そうして、しばらく田園風景を楽しんでいると不意に荷馬車の移動が止まる。何事かと思って外を覗いてみると、そこには野営地のごとく多くの荷馬車が待機していた。乗っていた全員が降りると団長が声をかけに来る。


「今日はここで一泊して、他の旅団とともに西の戦線まで向かう。分かっていると思うが他の団員と揉め事は厳罰に処すから、そのつもりでいるように。では解散!」


団長の号令とともに一緒にいた団員は、最後尾をついてきた荷馬車に荷物を取りに行く。俺はどうしたらいいのかと思っていたら、団長がこちらに声をかけてくる。

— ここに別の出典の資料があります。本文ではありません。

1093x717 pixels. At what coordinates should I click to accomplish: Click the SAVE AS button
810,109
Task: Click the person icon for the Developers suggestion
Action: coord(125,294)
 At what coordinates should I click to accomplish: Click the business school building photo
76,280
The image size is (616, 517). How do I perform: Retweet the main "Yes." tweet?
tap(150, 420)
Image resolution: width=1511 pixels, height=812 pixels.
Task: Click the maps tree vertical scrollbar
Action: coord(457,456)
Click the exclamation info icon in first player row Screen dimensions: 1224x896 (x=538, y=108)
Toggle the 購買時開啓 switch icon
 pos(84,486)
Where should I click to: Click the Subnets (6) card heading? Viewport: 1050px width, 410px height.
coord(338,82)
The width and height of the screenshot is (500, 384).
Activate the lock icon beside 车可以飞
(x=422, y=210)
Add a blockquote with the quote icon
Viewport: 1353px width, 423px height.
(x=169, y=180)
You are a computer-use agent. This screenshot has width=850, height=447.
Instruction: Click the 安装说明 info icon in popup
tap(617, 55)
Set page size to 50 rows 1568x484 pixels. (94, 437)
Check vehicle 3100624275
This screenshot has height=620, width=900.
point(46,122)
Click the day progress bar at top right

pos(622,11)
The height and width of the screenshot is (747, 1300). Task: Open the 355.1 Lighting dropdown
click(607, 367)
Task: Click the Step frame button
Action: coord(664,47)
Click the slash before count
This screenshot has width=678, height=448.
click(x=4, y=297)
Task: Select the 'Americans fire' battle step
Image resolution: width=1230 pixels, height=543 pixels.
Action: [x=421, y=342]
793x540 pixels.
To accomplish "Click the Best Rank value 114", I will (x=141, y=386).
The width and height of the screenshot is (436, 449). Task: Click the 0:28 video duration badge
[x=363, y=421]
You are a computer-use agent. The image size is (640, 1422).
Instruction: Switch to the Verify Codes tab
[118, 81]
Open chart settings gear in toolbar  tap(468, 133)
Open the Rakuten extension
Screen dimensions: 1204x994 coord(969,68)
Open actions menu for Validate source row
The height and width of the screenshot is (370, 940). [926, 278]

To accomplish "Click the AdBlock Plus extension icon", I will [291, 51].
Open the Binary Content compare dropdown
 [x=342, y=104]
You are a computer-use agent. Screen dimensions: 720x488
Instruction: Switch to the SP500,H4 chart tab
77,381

「商人殿!今から天幕を準備するから、待っていただきたい。それと聞きたいことも山ほどあると思うが、今しばらくは我慢してくれ。」

「旅団長殿、心遣い感謝する。ここでの行動は何か注意することはありますか?」

「それなら、他の旅団からも商人や鍛冶師が同行している。そちらと話をするのはかまわないが、他の旅団には危ない奴もいるから、注意するように。それ以外は特に制限はない。」

「ありがとうございます。では、他の商人たちと話をして情報を聞き出すことにします。」

「いらんことを聞かないことを祈るよ。」


こうして、団長から許可を貰い他の商人や鍛冶師から話を聞ける。これでどうして我々を戦線に連れて行きたいのか、情報を集めることが出来る。しかし、他の商人が簡単に情報を教えてくれるかは、自分の交渉力しだいだ。とりあえずは他の商人が集まっている場所に向かうことにした。向かう最中に他の旅団の様子も見ながら歩いていると、明らかに戦場向きではない装備をしている一団を見ることもあったが、気にすることなく歩いていく。

しばらく歩いていると商人や鍛冶師などといった人達が集まる場所に到着した。そこはさながら市場の様相となっていた。あちこちで商人が団員にあらゆる物を売り始めていた。

これでは、商人から情報を聞き出すのは至難の業だと思いながらも、何が売ってあるのか市場調査を始めることにした。